Comcast is generally well-insulated against a recession, though revenue from its theme parks and advertising is vulnerable, Chief Financial Officer Jason Armstrong said Thursday. Speaking at MoffettNathanson's Media, Internet and Communications Conference, Armstrong said the company hasn't seen signs of a weakening economy yet. In addition, he said 90% of the traffic on Comcast's Xfinity Mobile business is offloaded onto its Wi-Fi network, a greater percentage than wireless companies offload. Comcast uses its citizens broadband radio service spectrum in particularly high-density areas to offload more of that traffic, lowering its mobile virtual network operator costs, Armstrong said. As Comcast continues to scale up its wireless offering, it can offload more traffic using the CBRS spectrum, he added. Comcast expects to eventually see fiber competition "in the vast majority of our footprint." By comparison, fixed wireless and SpaceX's Starlink will represent some competition, but they're capacity constrained, he said.
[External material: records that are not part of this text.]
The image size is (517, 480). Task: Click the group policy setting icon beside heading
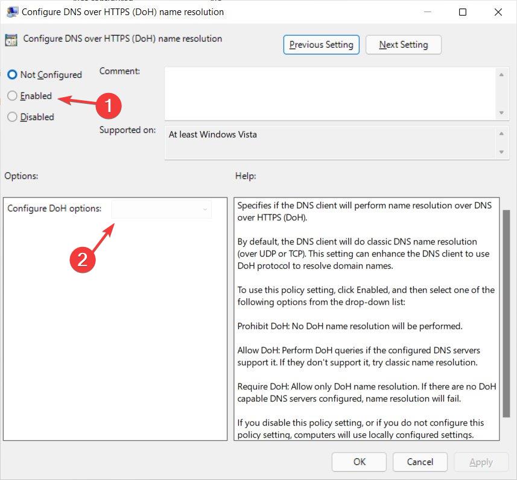tap(10, 39)
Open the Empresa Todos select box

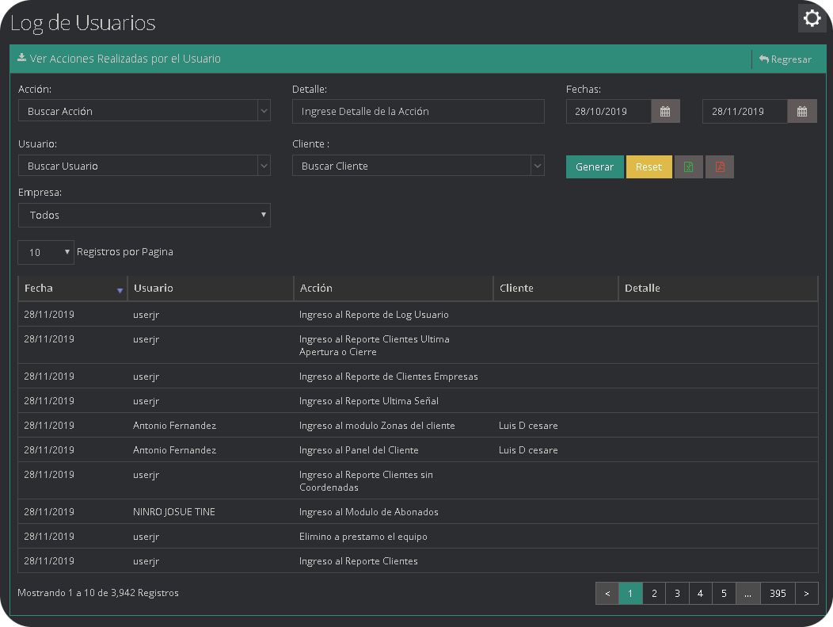[x=144, y=215]
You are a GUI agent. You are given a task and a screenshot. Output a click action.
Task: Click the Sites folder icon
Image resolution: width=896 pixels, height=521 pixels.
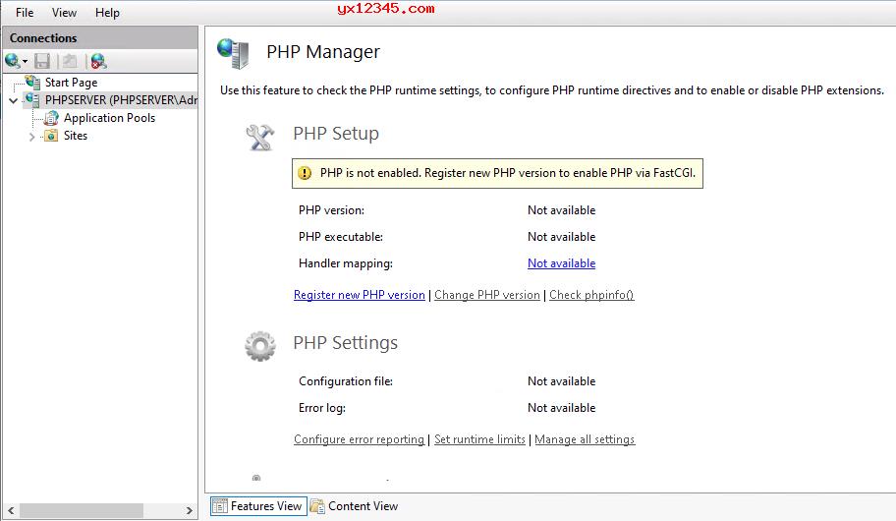51,136
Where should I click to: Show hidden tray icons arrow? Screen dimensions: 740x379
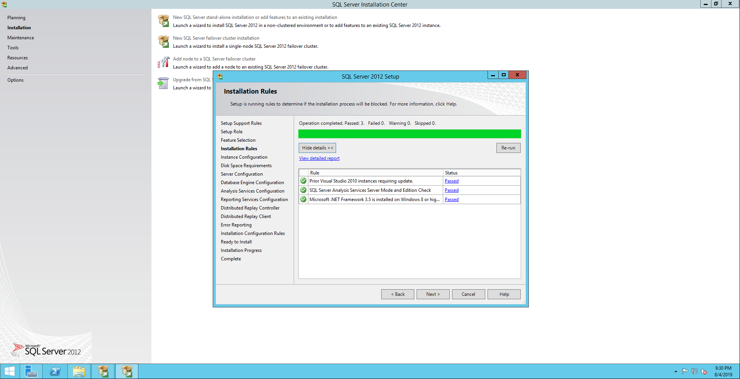pos(676,372)
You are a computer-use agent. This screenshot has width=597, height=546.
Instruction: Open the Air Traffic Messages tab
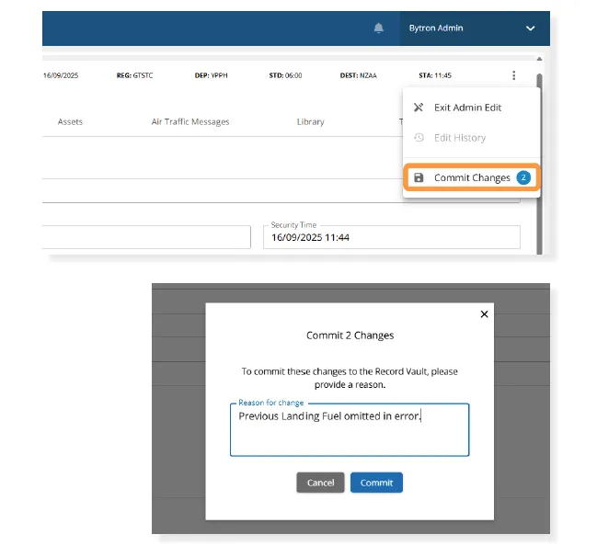point(190,121)
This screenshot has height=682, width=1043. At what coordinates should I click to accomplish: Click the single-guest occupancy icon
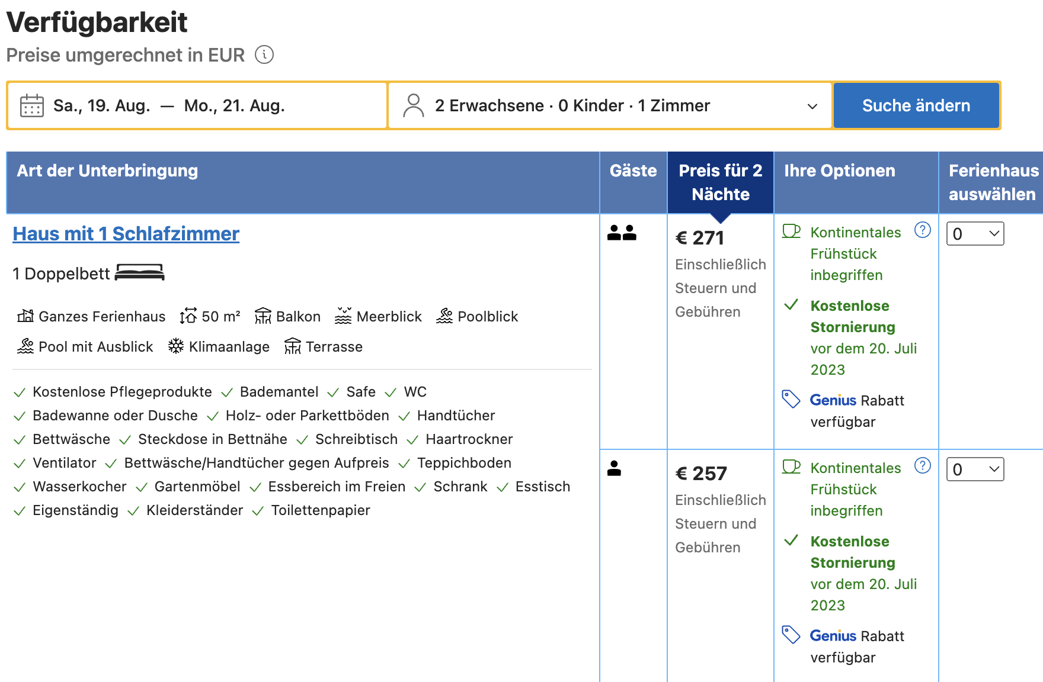tap(615, 468)
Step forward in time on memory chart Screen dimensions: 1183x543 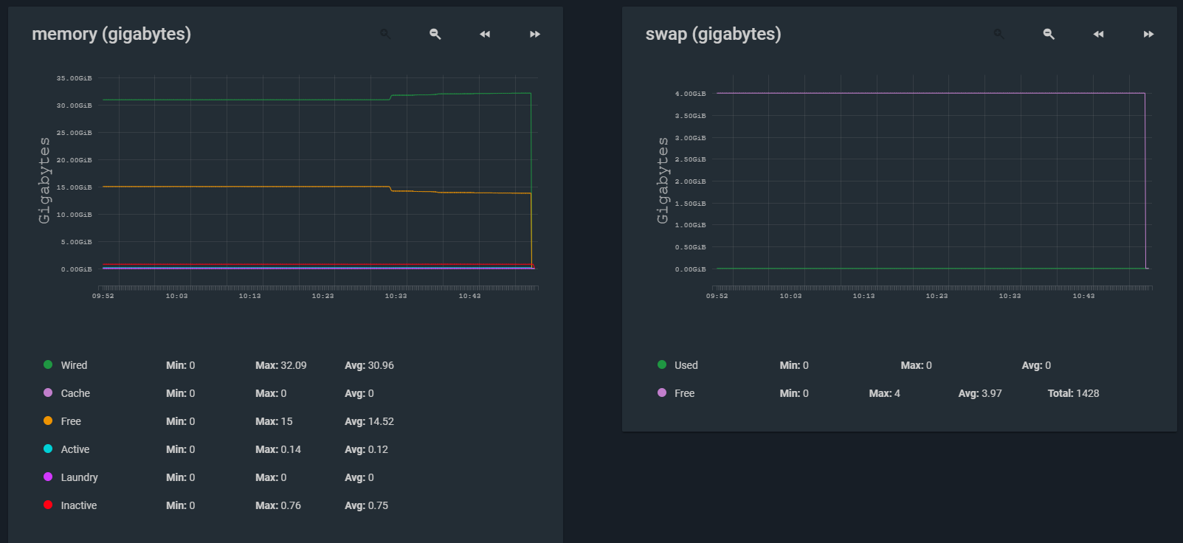click(535, 34)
Cable One stock cratered Friday -- closing at $152.51, down $112.20 --- after the company's latest earnings saw declines in its broadband subscribership and the suspension of its quarterly dividend to shareholders. Cable One said Q1 revenue was $380.6 million, compared with $404.3 million in Q1 2024. The decline was largely driven by shrinking residential broadband and video subscriber numbers. The cable provider said it ended Q1 with 945,000 residential data customers, versus 967,000 in Q1 2024; 101,000 residential video customers, versus 126,000; and 65,000 residential voice subscribers, down from 76,000.
Charter Communications crossed the 10 million mobile lines mark in Q1 with its Xfinity Mobile service, ending the quarter with 10.4 million, it said Friday as it announced its latest financial results. With 2.1 million mobile lines added in the past year, Charter is the nation’s fastest-growing mobile provider, CEO Chris Winfrey said in a call with analysts.
The pay-TV set-top box market will continue contracting through the remainder of the decade, going from $8.6 billion in 2023 to $5.5 billion by 2030, ABI Research said Tuesday. It said the biggest decline during that span will be in North America.
Comcast is offering a five-year price guarantee for subscribers signing up for Xfinity internet, it said Tuesday. The package includes a mobile line and starts at $55 a month.
The Q4 2024 inflation adjustment figure for cable operators using Form 1240 is 2.34%, said the FCC Media Bureau and Office of Economics and Analytics in Monday's Daily Digest. In the year-ago quarter it was 1.63%.